Even though I’m not at Les Blogs, the meeting was rather stimulating. Kevin proceeded to interview Fred and me about the French blogs’ reaction to the recent unrest in the French peri-urban housing estates#[2], in the context of the traditional media. Even though I’ve only been interviewed a handful of times in my life, I could tell that Kevin is an excellent interviewer. We had an interesting discussion about political blogging: how, via the tools that are now available to any interested citizen, a political debate that is deadlocked between the oft-repeated stances of whatever the dominating political actors are in a given country, can be shaken up and revitalised. This includes places where blogging is subjected to massive censorship (China, for example), but also the old Western democracies that are typically suffering from stagnation of the political life and ossification of the structures. How exactly this (often still very modest) injection of new democratic lifeblood happens varies a lot between countries, localities or other units that are covered by a common political process.

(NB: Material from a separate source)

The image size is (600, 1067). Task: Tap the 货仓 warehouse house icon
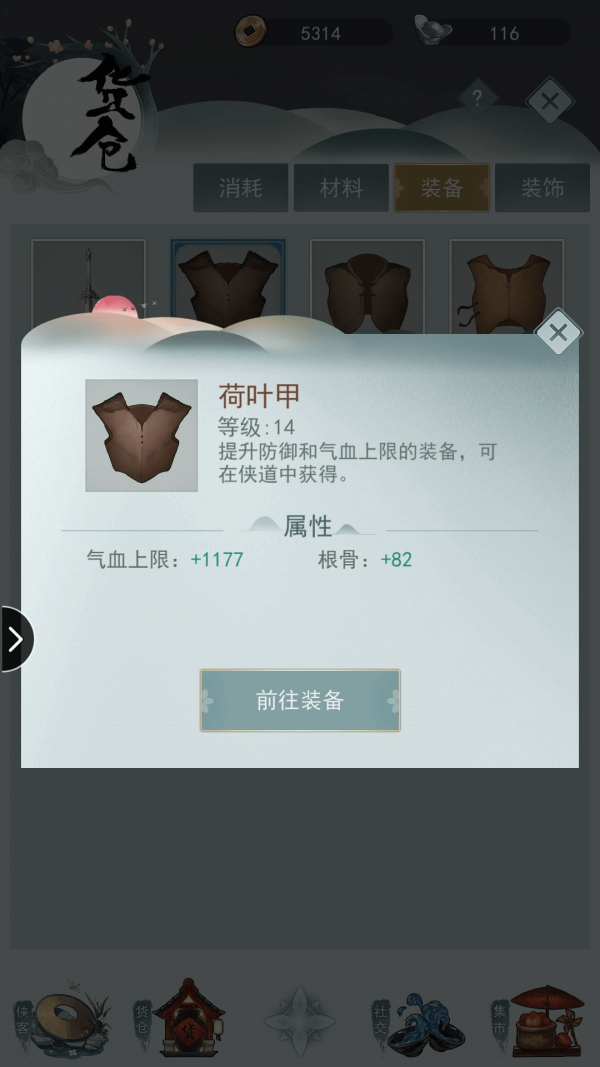click(180, 1017)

Another topic that came up with various conference-goers was that of multilingualism in the blogging world. Multilingual blogging tools — multilingual anything, really — feature prominently in that, but also the problem of vehicular languages, at the moment English most of the time. There is a fine balance between the nefarious effects of the domination of one language in international communication, on the one hand, and the effective silencing even the most brilliant ideas undergo if they are not reflected in the common discourse, on the other. This is a question I’ll have to come back to in another post.

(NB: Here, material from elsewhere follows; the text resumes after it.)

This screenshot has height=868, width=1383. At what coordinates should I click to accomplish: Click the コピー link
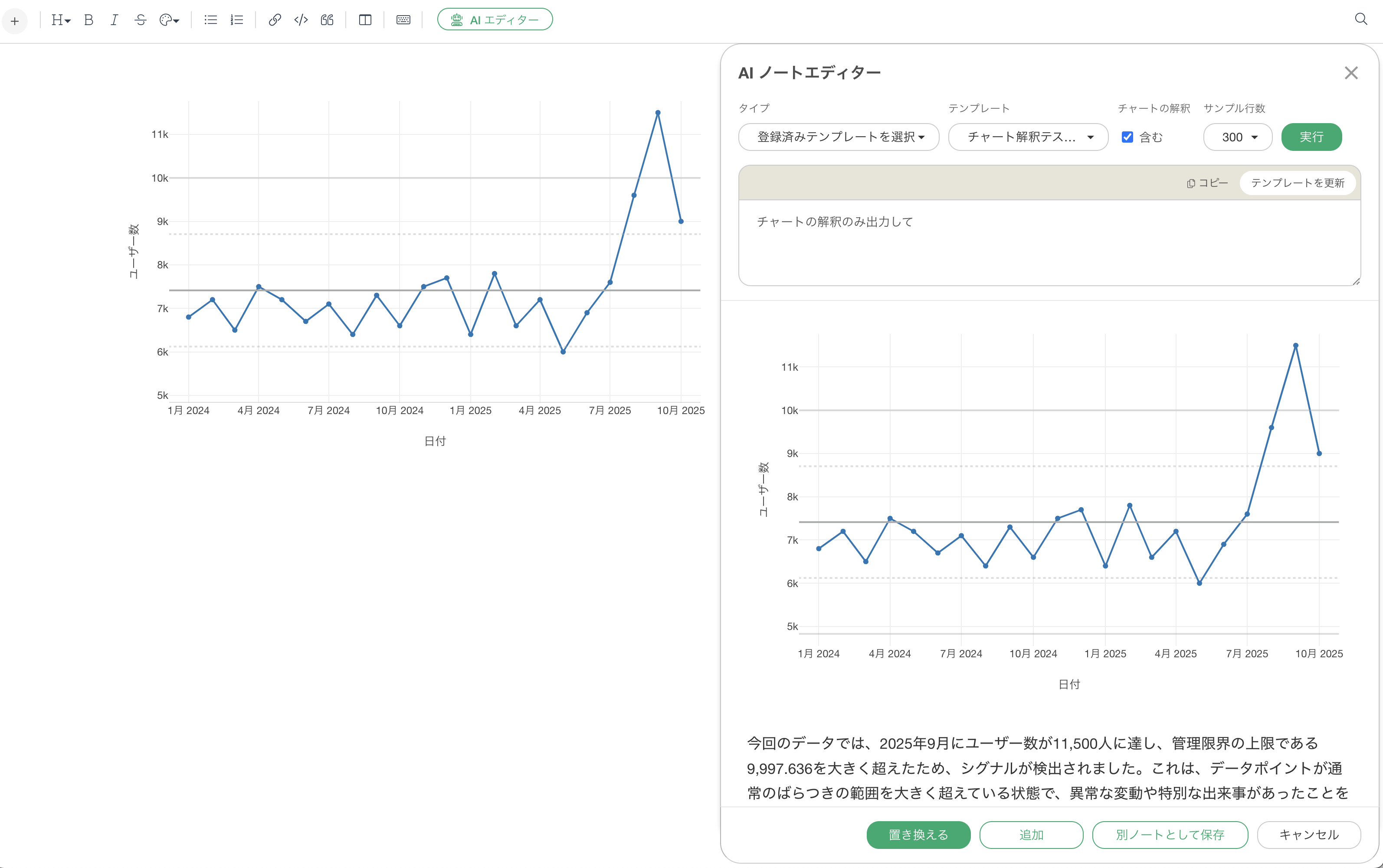click(x=1207, y=183)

[1]: #suwcharman on irc.freenode.net — it’s rather like a 19th century salon, 21st century version. [2]: It is time, maybe, to admit that I decided some months ago to reorganise my online activities. I have, in effect, split my web presence, focussing this blog on matters of language, my forays into linguistics, reading, uses of the new electronic tools and occasionally meta-blogging posts like this one. The more personal stuff, topics related to local blogquaintances, snarky remarks and polemicising has been shifted to a different place, which is not publicised under my real identity. I don’t have any doubt that a competent searcher will be able to find the rest of my writing — I’ve been active on the internet for over ten years after all, and it has left traces with my name attached to them. Yet I’m trying to prevent my more experimental and controversial material to show up on top of any Google search for my name. Another, more important, reason for the split was that I had started blogging without any consideration for a potential readership. Those local or regional bloggers I’ve made friends with, sometimes via the blogging platforms we use, sometimes around a pint of Guinness, aren’t necessarily interested in this blog. And those readers who are, could care less#[3] about what’s shaking the locals, or the weather in Paris. So, yes, I have indeed written about the French riots. In English even. Just not here.